Axiom renderings illustrate how the four modules might attach to the ISS as they are berthed and relocated by the Mobile Servicing System using Canadarm2.

Axiom Station 
The company released preliminary plans in February 2020 for how the Axiom Orbital Segment could form the basis for the Axiom Station, a potential future space station, constructed out of the Axiom Segment and additional elements upon ISS retirement and separation, including a power and thermal module with an airlock. The company plans to launch its first module to the ISS in 2025, with the second, third and fourth launching in 2026, 2027 and 2028 respectively.

The interior concept of the crew quarters of Axiom Orbital Segment was designed by French architect and designer Philippe Starck. Renderings of the habitat show a chamber with walls that are covered with tufted padding and studded with hundreds of color-changing LEDs. The Axiom Orbital Segment will have amenities including high-speed Wi-Fi, video screens, picture windows and a glass-walled cupola — which Axiom calls "the largest window observatory ever constructed for the space environment".
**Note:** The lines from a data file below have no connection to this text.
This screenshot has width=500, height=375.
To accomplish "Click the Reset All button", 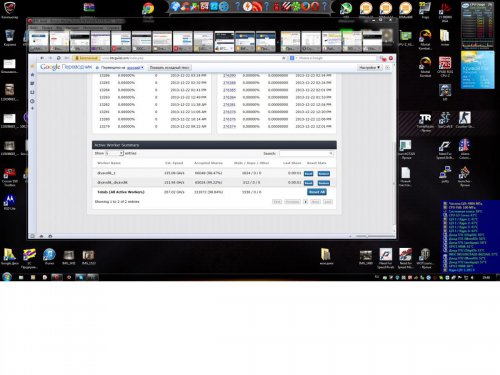I will point(317,192).
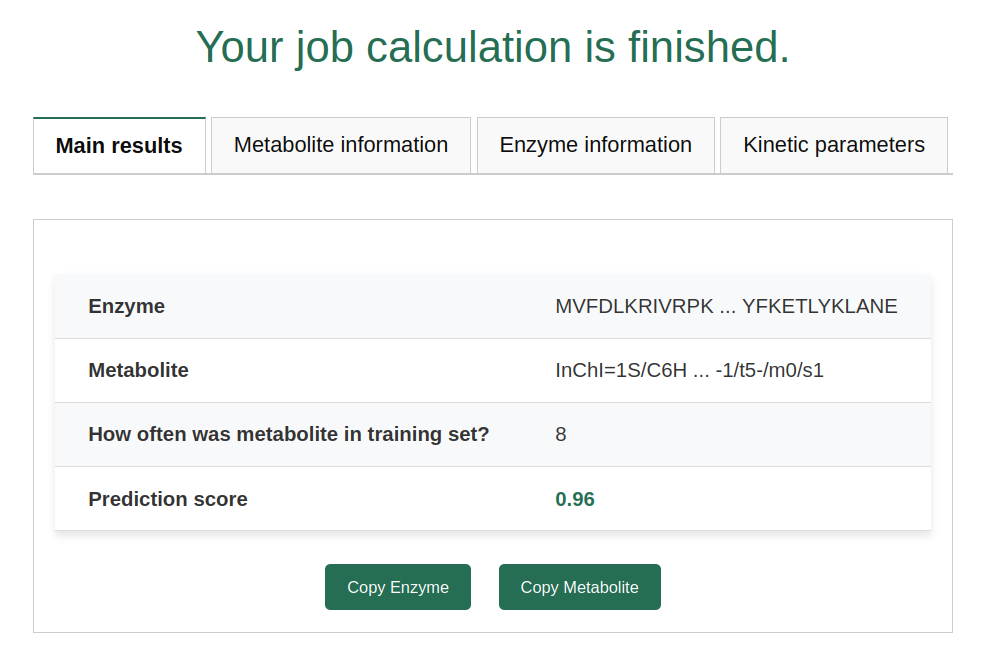Open the Metabolite information tab
Screen dimensions: 990x671
click(340, 145)
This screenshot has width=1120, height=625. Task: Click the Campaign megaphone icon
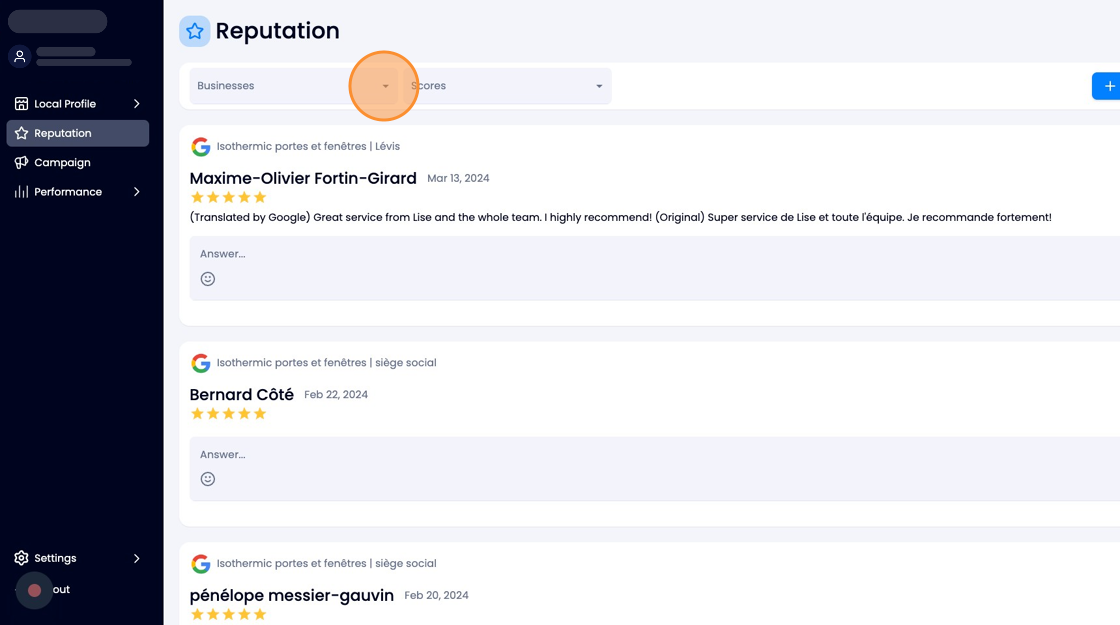pos(21,162)
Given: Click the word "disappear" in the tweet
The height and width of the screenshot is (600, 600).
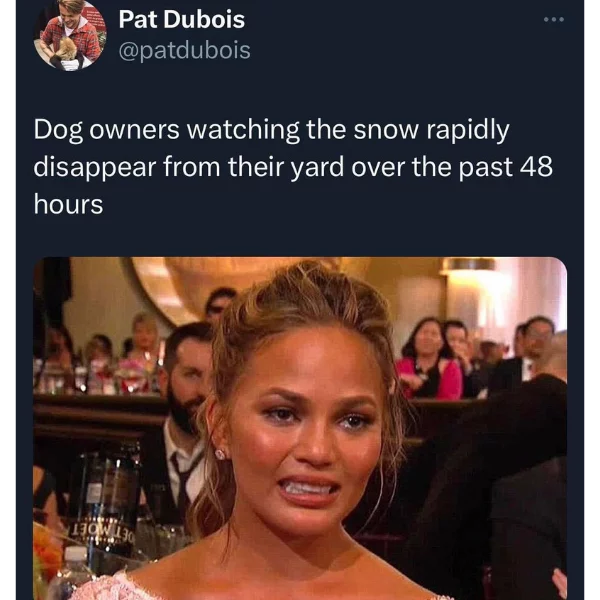Looking at the screenshot, I should pyautogui.click(x=95, y=168).
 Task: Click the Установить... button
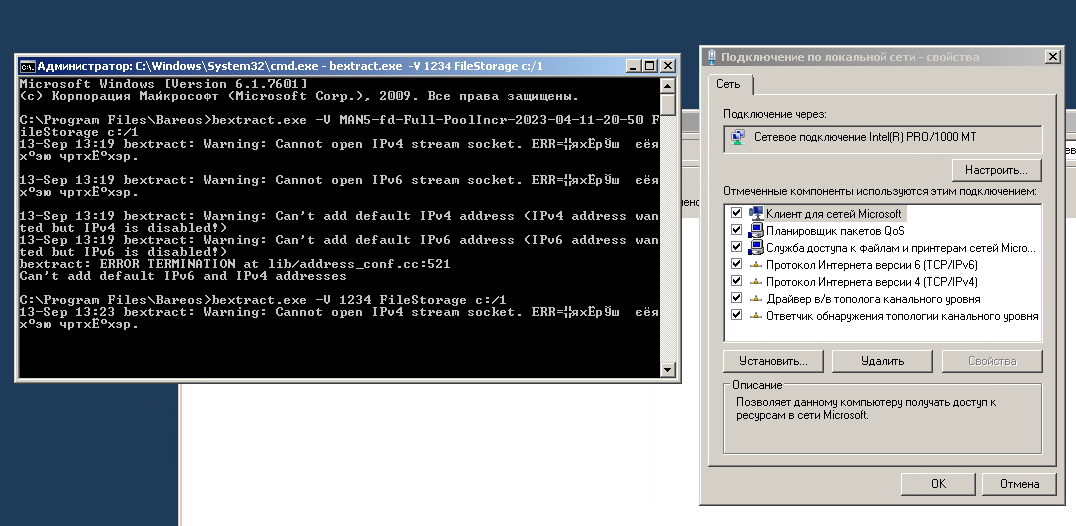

Each Axiom Station module is an independent spacecraft equipped with all the systems needed to maneuver in orbit - propulsion among them.

Planned modules

AxH1 
Axiom's first module, Hab One, is expected to launch in late 2025. It will provide quarters for four crew members and volume to accommodate research and manufacturing applications. Each personal crew quarter is equipped with a large Earth-viewing window and touch-screen comms panel. A docking adapter allows visiting vehicles to dock to the Axiom Station; four radial ports on the Hub provide for the addition of future modules and increase the station's docking capability. It will have propulsion, guidance, navigation and station control systems.

AxSEE-1 
Axiom Space plans to manufacture the SEE-1 module for the British company Space Entertainment Enterprise (or S.E.E.). It is planned to be a six meter spherical inflatable module and to fulfill the purpose of a first entertainment studio in space. SEE-1 is currently expected to launch after AxH1 arrives at the ISS.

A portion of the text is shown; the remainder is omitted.